### Part 1
*Propose a metric and/or algorithm to assess the potential efficiency of aggregating rides
from many vehicles into one, given the available data. Make realistic assumptions and any
necessary simplifications and state them.*

In order to assess the potential efficiency gains from aggregating rides, I estimated the rate-density of rides that meet some proximity criterion in origin-destination-time space.
I computed this estimate by simply binning the ride datapoints over a discretized space and time. From there, I calculated overall efficiencies by taking density-weighted averages.

The main limitation of this approach is that it does not consider the possibility of intra-ride pickups.
Consideration of intra-ride pickups would add considerable complexity because I would need to model the full route of the taxi rides, rather than just the origin and destination. 

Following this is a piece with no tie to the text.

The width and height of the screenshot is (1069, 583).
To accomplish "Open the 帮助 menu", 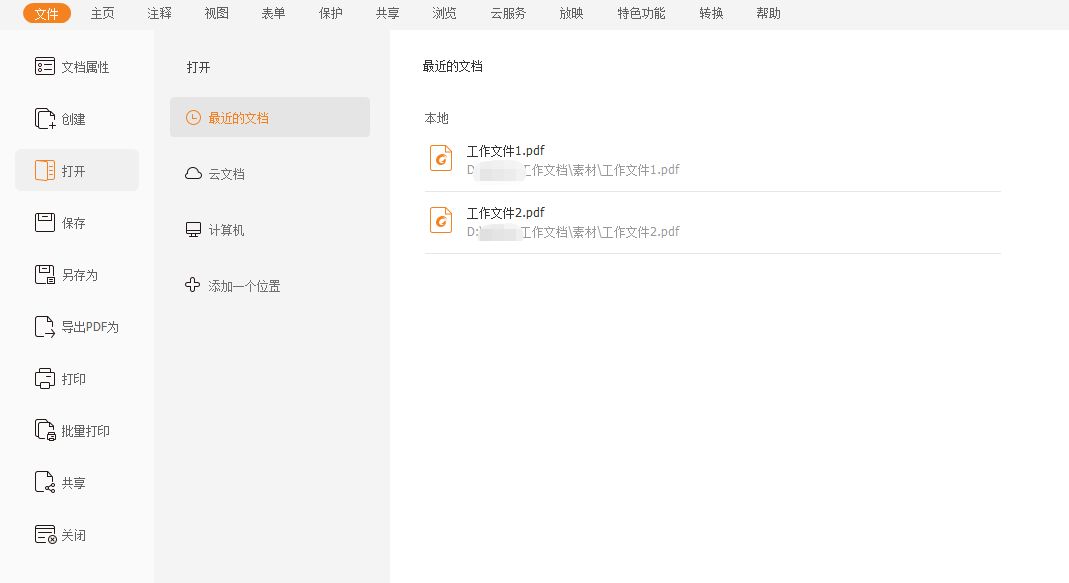I will point(769,13).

The other major limititation comes from my choice of discretizing space according to the NYC taxi zone dataset. The taxi zones might be considered too large or oddly shaped to contribute to a faithful representation of aggregation opportunities. However, the taxi zones suffice to capture important features of the ride distribution and allow for a reasonable estimate for our efficiency metric. The same analysis could easily be done with different discretizations if desired at a cost increase logarithmic in the number of zones.


### Part 2
*Implement your proposed method and evaluate Manhattan’s overall efficiency using yellow
taxi data from the first full week (Monday-Sunday) in June 2016. Discuss how your method
would scale with more data; in other words, discuss the complexity of your implementation.*

First, let's consider a baseline worst-case scenario where rides are uniformly distributed. For example, there were roughly 2 million taxi rides within Manhattan during the week of 2016/06/06 - 2016/06/12.
If Manhattan were discretized into a grid of 100 boxes, and rides were uniformly distributed in origin, destination, and time, the rate-density of rides would be 1.2 rides per origin-destination per hour.
In other words, you would have to wait nearly two hours to aggregate two rides!
Fortunately, in reality rides are strongly clustered in time and space, so the density-weighted rate-density is much higher than this naive average.

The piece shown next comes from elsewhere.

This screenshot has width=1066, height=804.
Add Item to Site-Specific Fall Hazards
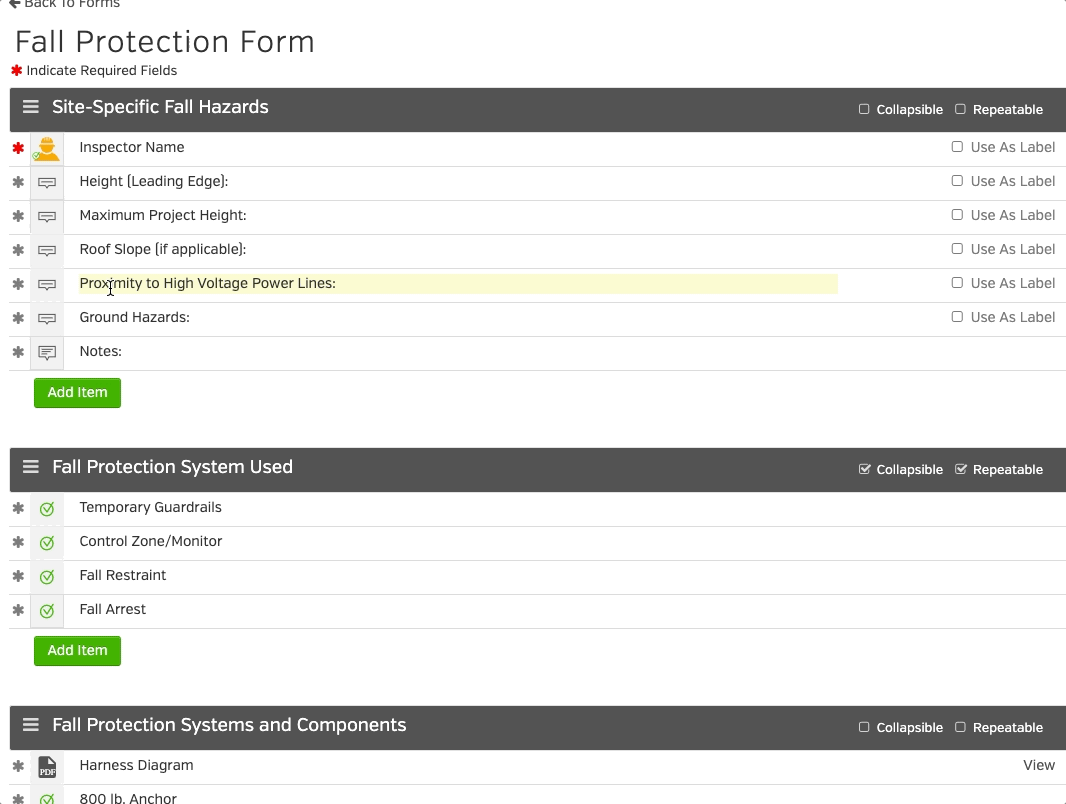(77, 393)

To calculate the rate-density, the continuous pickup and dropoff coordinates and times need to be placed in discrete bins. Binning in time is easily done by grouping over the hour of pickup, but the spatial binning requires a search through the zones for each point. Fortunately, this search can be done in logarithmic time in the number of zones by using a tree-based data structure. The search process is efficiently implemented in the spatial join functionality of Geopandas. After the spatial join and grouping by time, we can simply take a density-weighted average of the rate-density over all combinations of origin, destination, and time, in order to get an overall efficiency for Manhattan, The final result is an average rate-density of 120 rides per origin-destination per hour, or roughly 100x the naive average.

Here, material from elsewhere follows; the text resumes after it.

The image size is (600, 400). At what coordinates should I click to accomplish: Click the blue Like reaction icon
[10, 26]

The limiting factor in this process is the spatial join, which is linear in taxi rides and logarithmic in zones. The whole process takes a few minutes in a standard Kaggle kernel, so there is plenty of room to scale up in rides and zones.


### Part 3
*Based on your implementation in the previous question, use visualizations to show how
efficiency varies with time and location. Discuss any potential business implications based on
your findings.*

The 100x increase in average density over a naive average indicates the importance of clustering in ride-space. Now, we will look more closely at the actual patterns of clustering in space and time.

#### Figure 1: Ride Density Over Time
![dens_t_bar.png](attachment:a9fdaff3-5579-4306-9111-973c5a419278.png)

Figure 1 shows the ride density for each hour of the day, averaged over every day of the week and every origin-destination. The density is relatively flat during daytime hours, but shows a sharp decrease from around midnight to 5AM. The business insight here is an obvious one: there's much more opportunity to aggregate rides during the day than in the middle of the night.

#### Figure 2: Density by Pickup Location
![dens_o_bar.png](attachment:9363715e-bc96-4e70-846f-93c43ce546ba.png)
![dens_o_map.png](attachment:063472db-1ab7-4e35-b0cf-0f91748940a6.png)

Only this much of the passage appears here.